- [任务说明]
请把从包含“Where should I”的行到包含“point(192,461)”的行之间的数据（含首尾两行）整理成Markdown表格，列名为“行号”和“数据行”，空行不计入。答案中不要保留图片。

- [练习数据]
——————
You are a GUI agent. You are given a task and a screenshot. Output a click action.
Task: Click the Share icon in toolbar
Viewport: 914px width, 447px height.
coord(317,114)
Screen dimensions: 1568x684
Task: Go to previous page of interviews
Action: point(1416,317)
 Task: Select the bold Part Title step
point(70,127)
——————
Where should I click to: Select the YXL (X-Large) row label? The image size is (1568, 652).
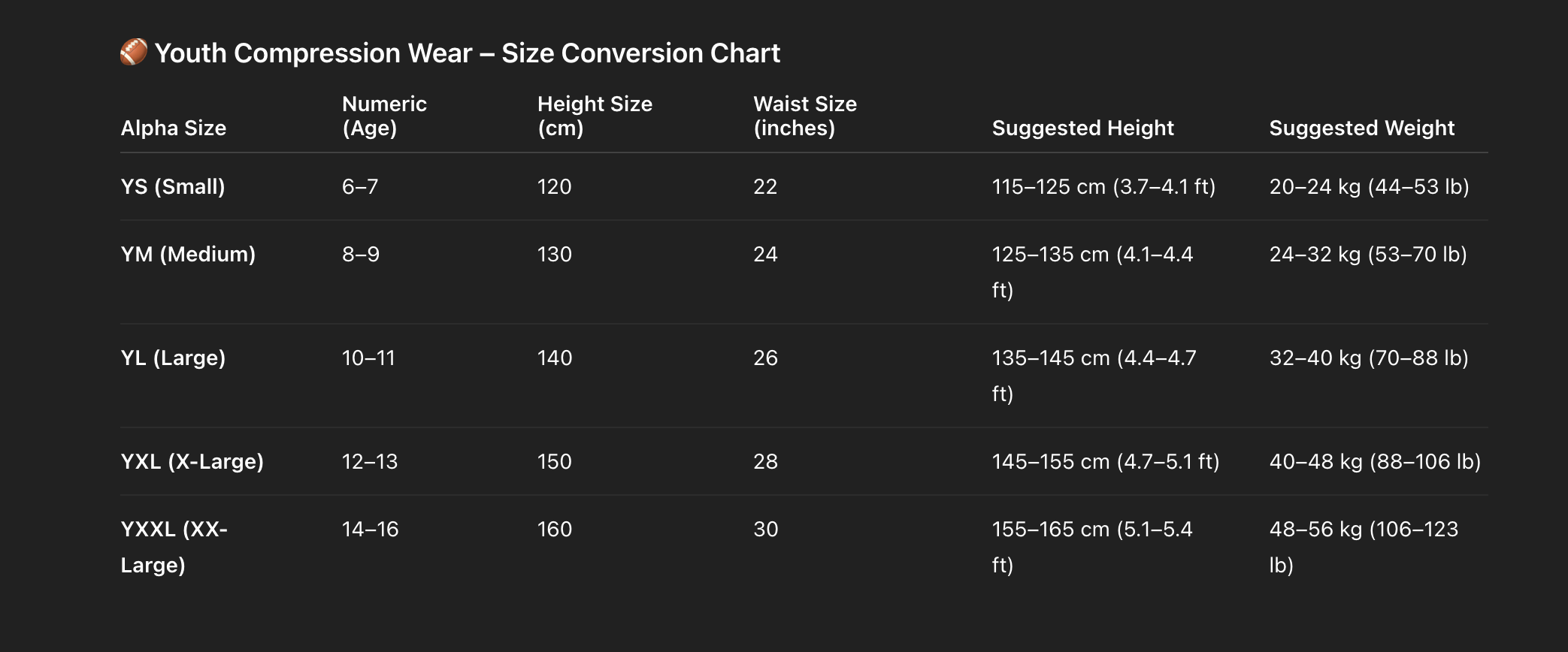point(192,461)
——————
- [正确答案]
| 行号 | 数据行 |
|---|---|
| 1 | Where should I click to: Select the YXL (X-Large) row label? The image size is (1568, 652). |
| 2 | point(192,461) |